Records from a collection

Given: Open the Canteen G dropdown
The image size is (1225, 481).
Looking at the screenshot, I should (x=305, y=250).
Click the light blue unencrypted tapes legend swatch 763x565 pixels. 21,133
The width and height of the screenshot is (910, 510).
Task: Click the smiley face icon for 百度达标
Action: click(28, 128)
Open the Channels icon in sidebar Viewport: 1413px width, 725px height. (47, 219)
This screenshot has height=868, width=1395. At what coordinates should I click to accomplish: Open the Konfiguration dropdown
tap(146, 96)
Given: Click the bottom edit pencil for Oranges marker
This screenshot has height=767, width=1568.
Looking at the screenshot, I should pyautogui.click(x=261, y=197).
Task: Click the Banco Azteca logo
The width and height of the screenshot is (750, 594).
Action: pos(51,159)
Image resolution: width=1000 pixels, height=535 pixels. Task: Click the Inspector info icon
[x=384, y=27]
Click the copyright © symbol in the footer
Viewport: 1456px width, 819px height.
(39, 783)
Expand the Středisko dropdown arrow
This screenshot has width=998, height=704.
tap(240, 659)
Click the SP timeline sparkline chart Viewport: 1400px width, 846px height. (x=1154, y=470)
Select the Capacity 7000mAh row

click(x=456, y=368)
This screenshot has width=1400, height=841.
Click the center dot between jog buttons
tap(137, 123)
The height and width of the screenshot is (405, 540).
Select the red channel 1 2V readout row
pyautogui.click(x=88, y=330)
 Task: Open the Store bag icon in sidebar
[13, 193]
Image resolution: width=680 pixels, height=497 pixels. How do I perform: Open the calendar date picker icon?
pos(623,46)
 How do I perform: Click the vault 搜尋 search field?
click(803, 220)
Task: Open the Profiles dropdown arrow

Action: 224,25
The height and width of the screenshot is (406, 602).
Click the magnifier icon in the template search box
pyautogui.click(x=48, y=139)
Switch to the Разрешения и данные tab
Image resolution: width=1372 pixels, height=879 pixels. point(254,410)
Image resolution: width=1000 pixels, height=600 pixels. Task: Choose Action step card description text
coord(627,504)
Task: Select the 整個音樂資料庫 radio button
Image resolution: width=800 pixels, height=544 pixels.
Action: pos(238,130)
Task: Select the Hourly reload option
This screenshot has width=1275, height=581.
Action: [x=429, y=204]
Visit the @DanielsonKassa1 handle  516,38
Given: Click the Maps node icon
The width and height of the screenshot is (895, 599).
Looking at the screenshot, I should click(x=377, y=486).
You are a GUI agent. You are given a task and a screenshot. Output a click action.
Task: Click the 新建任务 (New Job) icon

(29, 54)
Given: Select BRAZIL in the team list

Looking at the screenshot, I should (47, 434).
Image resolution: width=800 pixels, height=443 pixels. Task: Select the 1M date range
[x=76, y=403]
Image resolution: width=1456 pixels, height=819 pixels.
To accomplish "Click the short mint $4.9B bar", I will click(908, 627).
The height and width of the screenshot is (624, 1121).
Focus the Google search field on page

### PROBLEM DETAILS:
Make an exact copy of every record listed above.

### ANSWER AREA:
Given: Open the Canteen G dropdown
The image size is (1225, 481).
Looking at the screenshot, I should (x=305, y=250).
Click the light blue unencrypted tapes legend swatch 763x565 pixels. 21,133
The width and height of the screenshot is (910, 510).
Task: Click the smiley face icon for 百度达标
Action: click(28, 128)
Open the Channels icon in sidebar Viewport: 1413px width, 725px height. (47, 219)
This screenshot has height=868, width=1395. At what coordinates should I click to accomplish: Open the Konfiguration dropdown
tap(146, 96)
Given: Click the bottom edit pencil for Oranges marker
This screenshot has height=767, width=1568.
Looking at the screenshot, I should pyautogui.click(x=261, y=197).
Task: Click the Banco Azteca logo
The width and height of the screenshot is (750, 594).
Action: pos(51,159)
Image resolution: width=1000 pixels, height=535 pixels. Task: Click the Inspector info icon
[x=384, y=27]
Click the copyright © symbol in the footer
Viewport: 1456px width, 819px height.
(39, 783)
Expand the Středisko dropdown arrow
This screenshot has width=998, height=704.
tap(240, 659)
Click the SP timeline sparkline chart Viewport: 1400px width, 846px height. (x=1154, y=470)
Select the Capacity 7000mAh row

click(x=456, y=368)
This screenshot has width=1400, height=841.
Click the center dot between jog buttons
tap(137, 123)
The height and width of the screenshot is (405, 540).
Select the red channel 1 2V readout row
pyautogui.click(x=88, y=330)
 Task: Open the Store bag icon in sidebar
[13, 193]
Image resolution: width=680 pixels, height=497 pixels. How do I perform: Open the calendar date picker icon?
pos(623,46)
 How do I perform: Click the vault 搜尋 search field?
click(803, 220)
Task: Open the Profiles dropdown arrow

Action: 224,25
The height and width of the screenshot is (406, 602).
Click the magnifier icon in the template search box
pyautogui.click(x=48, y=139)
Switch to the Разрешения и данные tab
Image resolution: width=1372 pixels, height=879 pixels. point(254,410)
Image resolution: width=1000 pixels, height=600 pixels. Task: Choose Action step card description text
coord(627,504)
Task: Select the 整個音樂資料庫 radio button
Image resolution: width=800 pixels, height=544 pixels.
Action: pos(238,130)
Task: Select the Hourly reload option
This screenshot has width=1275, height=581.
Action: [x=429, y=204]
Visit the @DanielsonKassa1 handle  516,38
Given: Click the Maps node icon
The width and height of the screenshot is (895, 599).
Looking at the screenshot, I should click(x=377, y=486).
You are a GUI agent. You are given a task and a screenshot. Output a click action.
Task: Click the 新建任务 (New Job) icon

(29, 54)
Given: Select BRAZIL in the team list

Looking at the screenshot, I should (47, 434).
Image resolution: width=800 pixels, height=443 pixels. Task: Select the 1M date range
[x=76, y=403]
Image resolution: width=1456 pixels, height=819 pixels.
To accomplish "Click the short mint $4.9B bar", I will click(908, 627).
The height and width of the screenshot is (624, 1121).
Focus the Google search field on page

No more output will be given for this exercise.